— WHAT YOU SHOULD DO —
Please rewrite the entries below with each "GUI agent" changed to "screen agent", leaving every other character untouched.

##########

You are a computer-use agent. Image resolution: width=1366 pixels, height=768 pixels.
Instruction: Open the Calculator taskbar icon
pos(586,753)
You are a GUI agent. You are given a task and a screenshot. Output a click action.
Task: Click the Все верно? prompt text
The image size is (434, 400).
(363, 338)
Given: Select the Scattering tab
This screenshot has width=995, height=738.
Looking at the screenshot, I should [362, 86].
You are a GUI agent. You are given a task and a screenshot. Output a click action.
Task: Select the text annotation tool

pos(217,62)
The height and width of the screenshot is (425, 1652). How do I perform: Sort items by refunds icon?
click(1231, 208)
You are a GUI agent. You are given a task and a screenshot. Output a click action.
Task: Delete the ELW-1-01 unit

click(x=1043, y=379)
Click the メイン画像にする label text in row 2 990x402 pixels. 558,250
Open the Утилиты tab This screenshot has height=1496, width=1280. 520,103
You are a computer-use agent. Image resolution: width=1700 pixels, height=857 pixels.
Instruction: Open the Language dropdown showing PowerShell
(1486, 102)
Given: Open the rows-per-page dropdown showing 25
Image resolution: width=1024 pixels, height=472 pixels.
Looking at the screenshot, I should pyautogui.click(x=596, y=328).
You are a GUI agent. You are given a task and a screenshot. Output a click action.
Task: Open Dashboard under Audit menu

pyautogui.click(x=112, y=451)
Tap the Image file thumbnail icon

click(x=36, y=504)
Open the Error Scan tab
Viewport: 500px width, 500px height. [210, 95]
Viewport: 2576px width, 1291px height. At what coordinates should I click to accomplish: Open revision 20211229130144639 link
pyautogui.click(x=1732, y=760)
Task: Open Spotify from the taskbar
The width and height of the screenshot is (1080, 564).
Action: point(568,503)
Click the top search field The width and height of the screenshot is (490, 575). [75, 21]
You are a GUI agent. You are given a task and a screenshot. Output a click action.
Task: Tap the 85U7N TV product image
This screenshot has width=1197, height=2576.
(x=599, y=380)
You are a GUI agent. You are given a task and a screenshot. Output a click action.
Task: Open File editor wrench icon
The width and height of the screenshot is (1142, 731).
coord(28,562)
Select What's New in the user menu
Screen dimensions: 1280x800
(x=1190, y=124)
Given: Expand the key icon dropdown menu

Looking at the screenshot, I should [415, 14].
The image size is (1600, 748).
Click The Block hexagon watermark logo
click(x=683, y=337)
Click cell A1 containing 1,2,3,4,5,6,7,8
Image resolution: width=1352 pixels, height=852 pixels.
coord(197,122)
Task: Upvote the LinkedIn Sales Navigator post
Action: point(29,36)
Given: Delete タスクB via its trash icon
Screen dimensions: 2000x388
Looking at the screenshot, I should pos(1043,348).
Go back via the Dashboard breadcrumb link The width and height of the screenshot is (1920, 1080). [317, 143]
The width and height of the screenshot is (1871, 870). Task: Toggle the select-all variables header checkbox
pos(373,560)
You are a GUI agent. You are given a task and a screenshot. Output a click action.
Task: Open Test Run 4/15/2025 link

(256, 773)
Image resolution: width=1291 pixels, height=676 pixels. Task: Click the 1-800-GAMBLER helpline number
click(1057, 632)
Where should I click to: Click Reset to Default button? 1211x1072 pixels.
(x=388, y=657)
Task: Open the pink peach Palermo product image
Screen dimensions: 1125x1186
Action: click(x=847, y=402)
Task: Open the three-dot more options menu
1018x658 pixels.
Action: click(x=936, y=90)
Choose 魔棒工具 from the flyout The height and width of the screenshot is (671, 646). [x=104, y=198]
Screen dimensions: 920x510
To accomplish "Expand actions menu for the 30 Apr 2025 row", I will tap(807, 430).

##########

— FULL ANSWER —
You are a computer-use agent. Image resolution: width=1366 pixels, height=768 pixels.
Instruction: Open the Calculator taskbar icon
pos(586,753)
You are a screen agent. You are given a task and a screenshot. Output a click action.
Task: Click the Все верно? prompt text
The image size is (434, 400).
(363, 338)
Given: Select the Scattering tab
This screenshot has width=995, height=738.
Looking at the screenshot, I should [362, 86].
You are a screen agent. You are given a task and a screenshot. Output a click action.
Task: Select the text annotation tool

pos(217,62)
The height and width of the screenshot is (425, 1652). How do I perform: Sort items by refunds icon?
click(1231, 208)
You are a screen agent. You are given a task and a screenshot. Output a click action.
Task: Delete the ELW-1-01 unit

click(x=1043, y=379)
Click the メイン画像にする label text in row 2 990x402 pixels. 558,250
Open the Утилиты tab This screenshot has height=1496, width=1280. 520,103
You are a computer-use agent. Image resolution: width=1700 pixels, height=857 pixels.
Instruction: Open the Language dropdown showing PowerShell
(1486, 102)
Given: Open the rows-per-page dropdown showing 25
Image resolution: width=1024 pixels, height=472 pixels.
Looking at the screenshot, I should pyautogui.click(x=596, y=328).
You are a screen agent. You are given a task and a screenshot. Output a click action.
Task: Open Dashboard under Audit menu

pyautogui.click(x=112, y=451)
Tap the Image file thumbnail icon

click(x=36, y=504)
Open the Error Scan tab
Viewport: 500px width, 500px height. [210, 95]
Viewport: 2576px width, 1291px height. At what coordinates should I click to accomplish: Open revision 20211229130144639 link
pyautogui.click(x=1732, y=760)
Task: Open Spotify from the taskbar
The width and height of the screenshot is (1080, 564).
Action: point(568,503)
Click the top search field The width and height of the screenshot is (490, 575). [75, 21]
You are a screen agent. You are given a task and a screenshot. Output a click action.
Task: Tap the 85U7N TV product image
This screenshot has width=1197, height=2576.
(x=599, y=380)
You are a screen agent. You are given a task and a screenshot. Output a click action.
Task: Open File editor wrench icon
The width and height of the screenshot is (1142, 731).
coord(28,562)
Select What's New in the user menu
Screen dimensions: 1280x800
(x=1190, y=124)
Given: Expand the key icon dropdown menu

Looking at the screenshot, I should [415, 14].
The image size is (1600, 748).
Click The Block hexagon watermark logo
click(x=683, y=337)
Click cell A1 containing 1,2,3,4,5,6,7,8
Image resolution: width=1352 pixels, height=852 pixels.
coord(197,122)
Task: Upvote the LinkedIn Sales Navigator post
Action: point(29,36)
Given: Delete タスクB via its trash icon
Screen dimensions: 2000x388
Looking at the screenshot, I should pos(1043,348).
Go back via the Dashboard breadcrumb link The width and height of the screenshot is (1920, 1080). [317, 143]
The width and height of the screenshot is (1871, 870). Task: Toggle the select-all variables header checkbox
pos(373,560)
You are a screen agent. You are given a task and a screenshot. Output a click action.
Task: Open Test Run 4/15/2025 link

(256, 773)
Image resolution: width=1291 pixels, height=676 pixels. Task: Click the 1-800-GAMBLER helpline number
click(1057, 632)
Where should I click to: Click Reset to Default button? 1211x1072 pixels.
(x=388, y=657)
Task: Open the pink peach Palermo product image
Screen dimensions: 1125x1186
Action: click(x=847, y=402)
Task: Open the three-dot more options menu
1018x658 pixels.
Action: click(x=936, y=90)
Choose 魔棒工具 from the flyout The height and width of the screenshot is (671, 646). [x=104, y=198]
Screen dimensions: 920x510
To accomplish "Expand actions menu for the 30 Apr 2025 row", I will tap(807, 430).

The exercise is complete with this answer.